=== Task item ===
Give again, exactly as written, the lines of the records below from the line with "The width and" to the line with "Task: Click REFRESH PACKAGES button". Both end lines count; pictures do not.

=== The records ===
*****

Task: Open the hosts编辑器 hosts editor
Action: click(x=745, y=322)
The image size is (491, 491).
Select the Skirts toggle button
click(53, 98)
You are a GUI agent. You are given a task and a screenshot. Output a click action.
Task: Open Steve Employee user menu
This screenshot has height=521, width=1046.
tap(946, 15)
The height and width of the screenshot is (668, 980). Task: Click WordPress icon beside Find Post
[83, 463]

*****

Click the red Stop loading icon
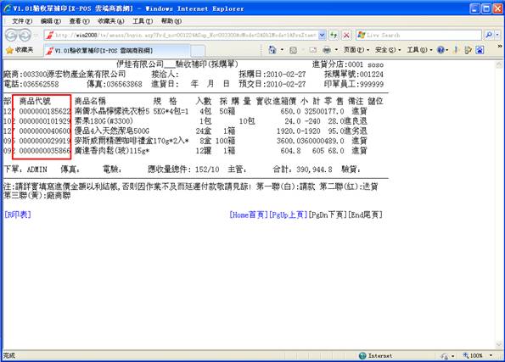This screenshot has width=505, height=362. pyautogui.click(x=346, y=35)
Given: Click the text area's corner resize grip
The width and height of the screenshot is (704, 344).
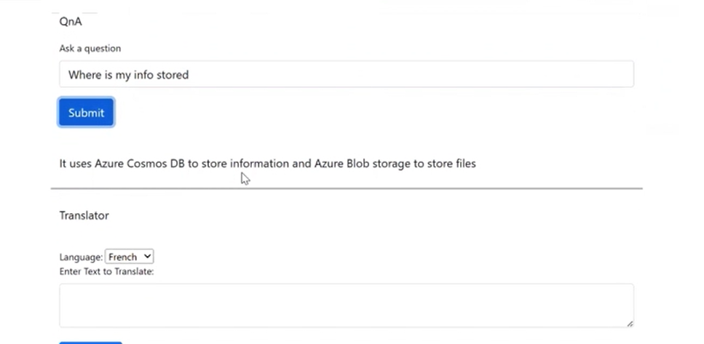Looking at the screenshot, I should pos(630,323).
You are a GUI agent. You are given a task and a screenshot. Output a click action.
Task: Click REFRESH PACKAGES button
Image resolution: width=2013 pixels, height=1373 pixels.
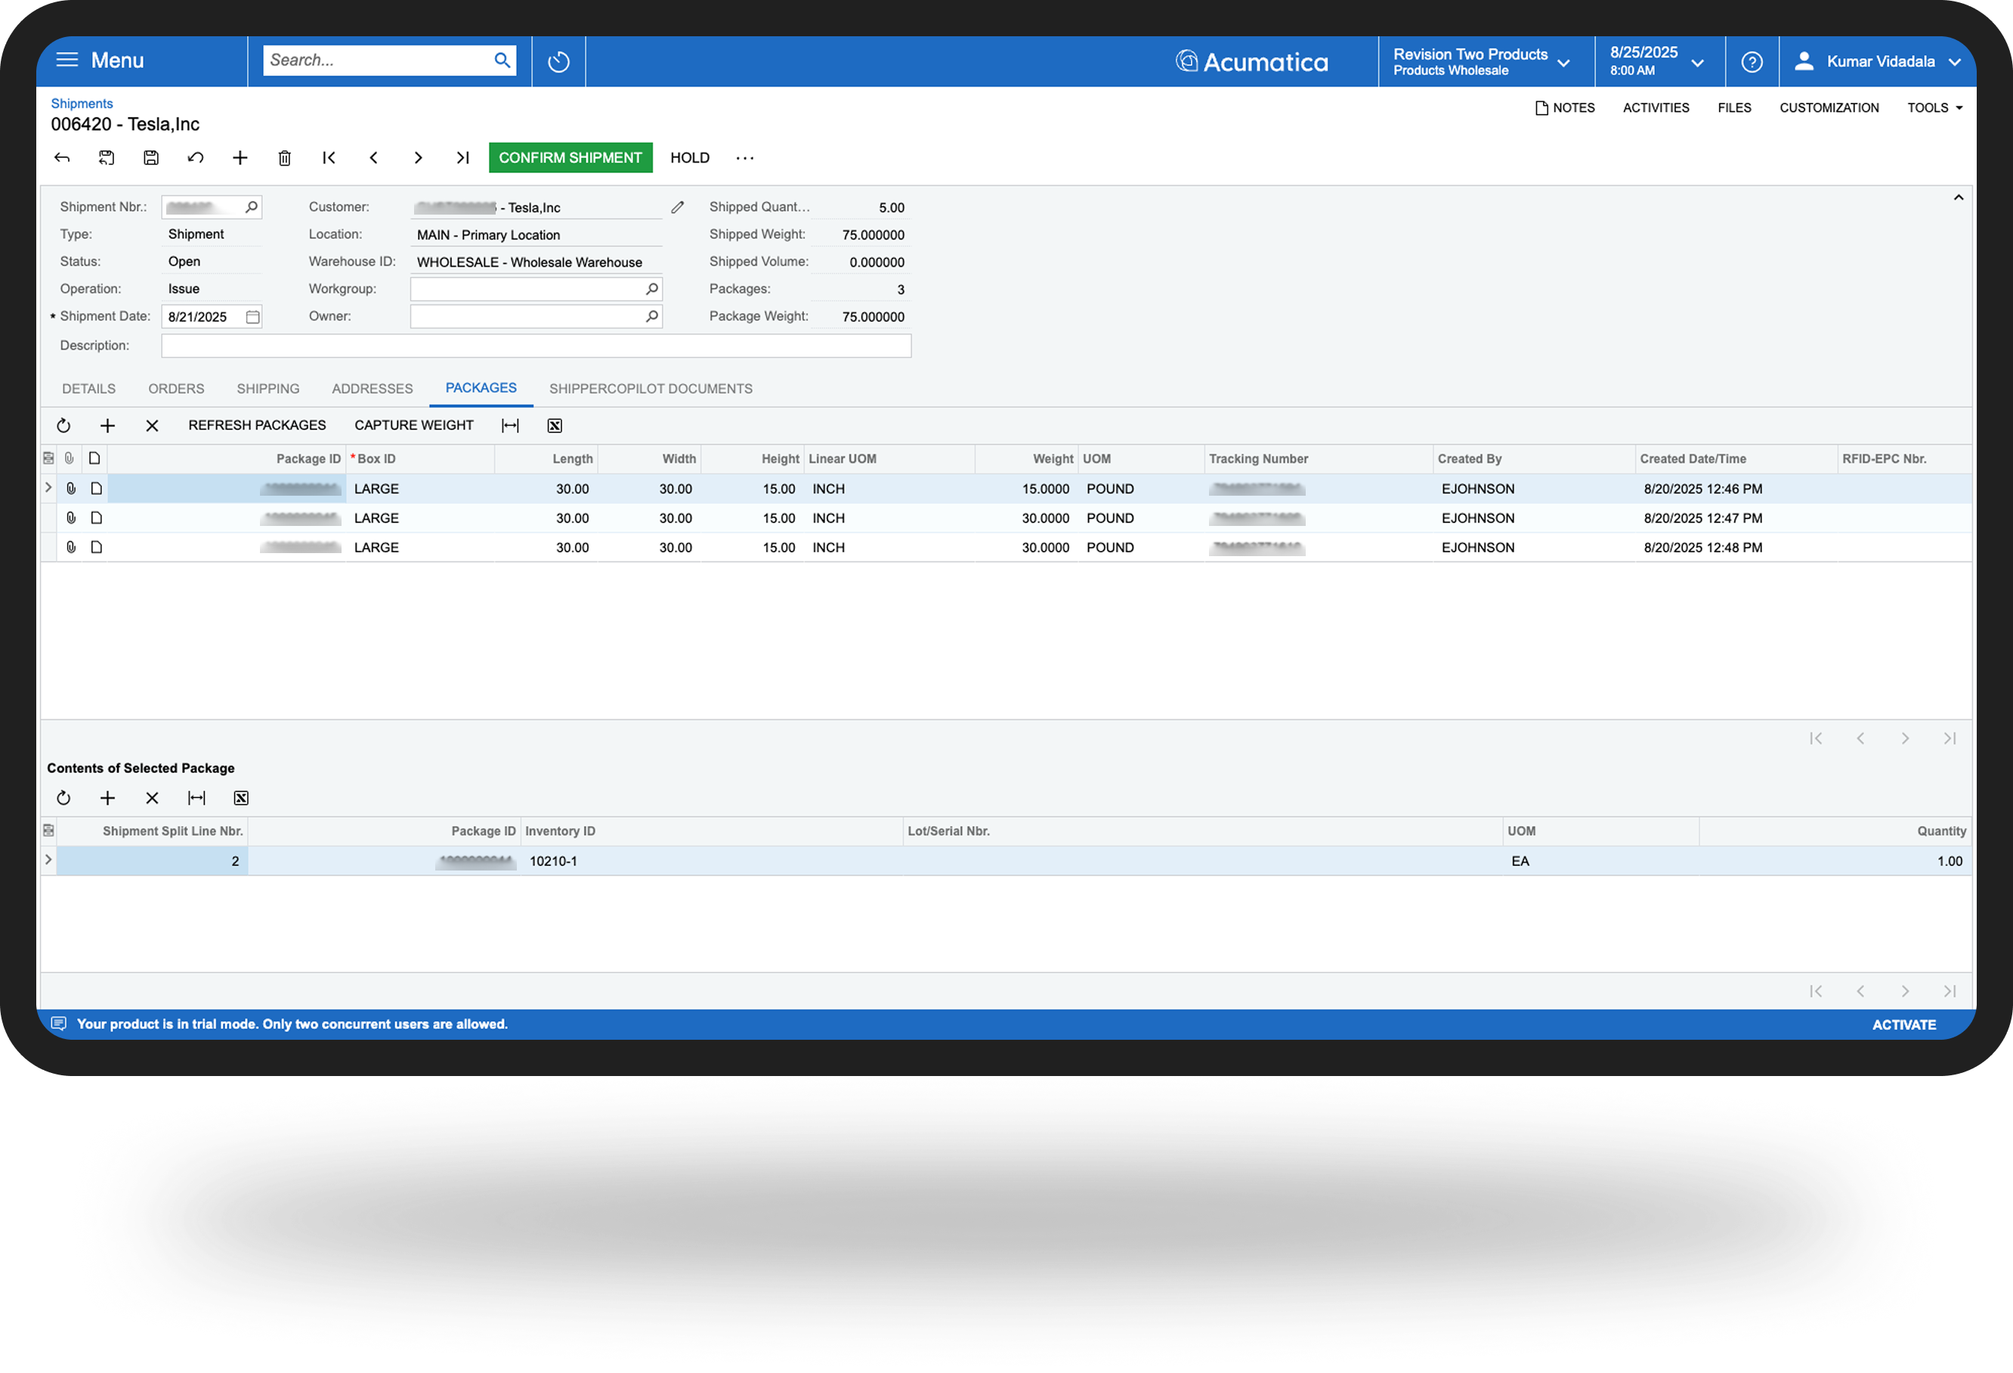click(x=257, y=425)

*****

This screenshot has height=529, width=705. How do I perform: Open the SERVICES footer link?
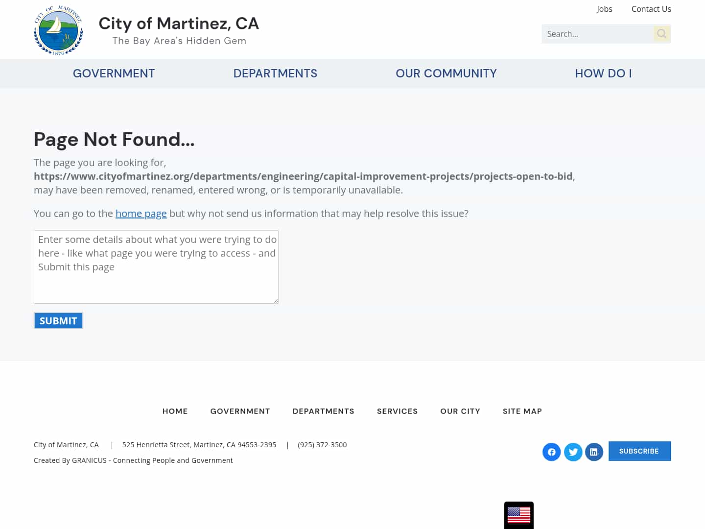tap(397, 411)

*****

=== Problem solution ===
The width and height of the screenshot is (704, 344).
Looking at the screenshot, I should pos(630,323).
You are a GUI agent. You are given a task and a screenshot. Output a click action.
Task: Click REFRESH PACKAGES button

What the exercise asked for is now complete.